For comparison purpose, Fig. 10 also presents the posterior distributions of the Gini coefficient from SOS. For the quintile data, the posterior distributions appear to be more dispersed and scattered across regions. For the decile data, GB and GB2 produced the posterior distributions concentrated around the bounds with the posterior probabilities given by 0.335 and 0.656, respectively. Contrary, the posterior distributions under DA and SM are located away from the bounds. Therefore, the proposed ABC method also provides more reliable estimates of Gini coefficient in terms of the nonparametric bounds.

4 Discussion

We have proposed a new Bayesian approach to estimate the Gini coefficient assuming a hypothetical income distribution based on the grouped data on the Lorenz curve by using the ABC method via the SMC algorithm.
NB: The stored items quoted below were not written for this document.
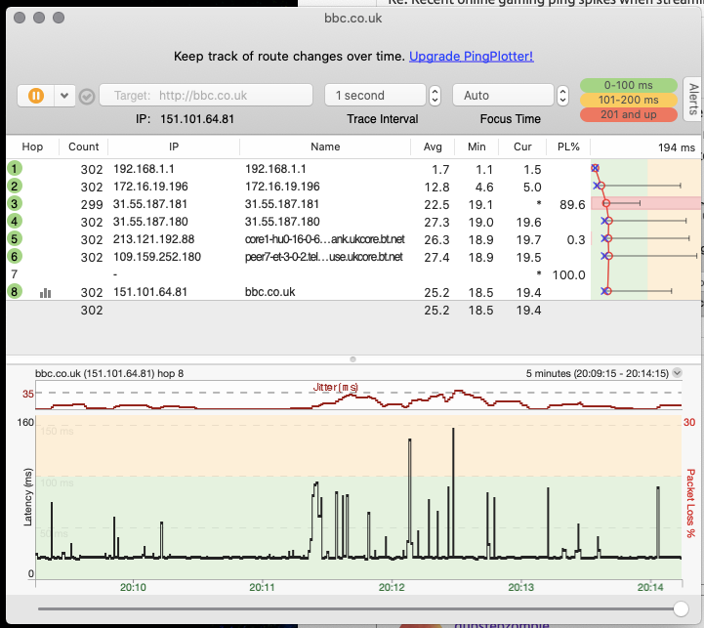
Task: Open the Alerts side tab
Action: pos(693,100)
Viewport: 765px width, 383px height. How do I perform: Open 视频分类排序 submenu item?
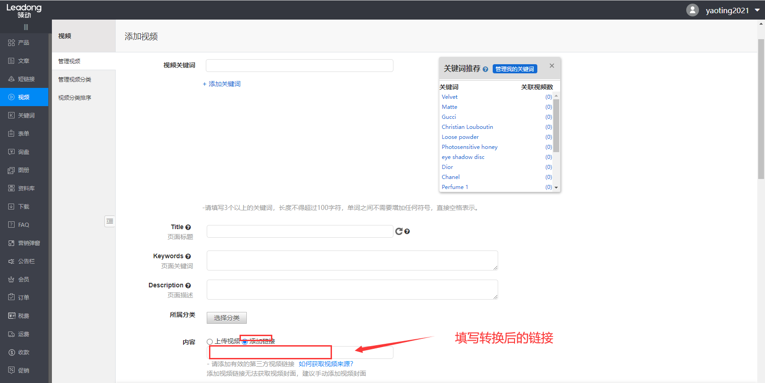tap(75, 98)
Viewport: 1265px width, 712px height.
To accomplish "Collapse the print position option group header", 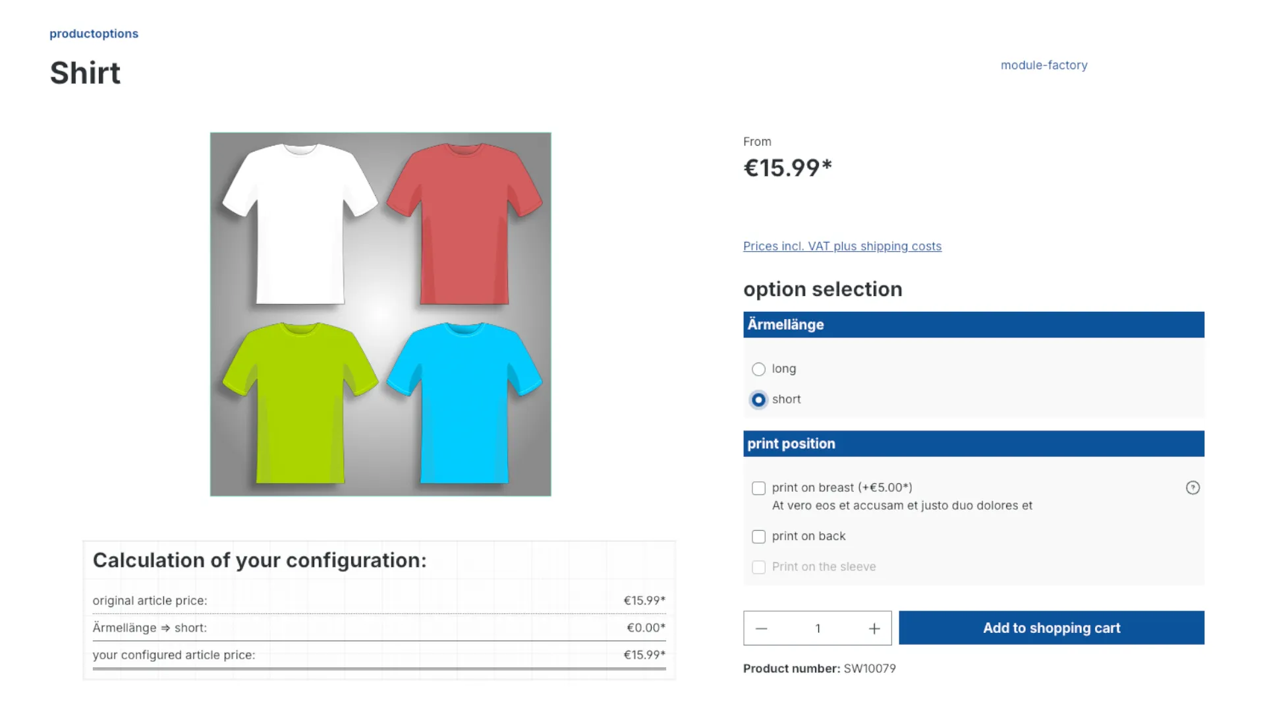I will [x=973, y=444].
From the simulation study, the proposed approach is found to perform comparably with or better than the existing methods. Our approach is found to be particularly valuable in the cases where the number of group is small as in quintile data. In the application to the Japanese data, the usefulness of the proposed approach assuming the class of GB distribution is illustrated by showing that the posterior distributions of the Gini coefficient are included within the nonparametric bounds with relatively high posterior probabilities and by presenting the income distributions implied from the hypothetical distributions. The numerical examples presented in this paper illuminated the limitation of the present study. Some parameters of the hypothetical distribution may not be identified when the number of parameters is large as in the cases of GB and GB2, because the information contained in grouped data is severely limited. Further, the posterior distribution of the Gini coefficient from the proposed approach does not shrink as fast as the nonparametric bounds as the number of income classes increases. Therefore, reconciling the goodness of fit and the accuracy of the Gini estimate when we have more groups in the data would be a direction for the future research.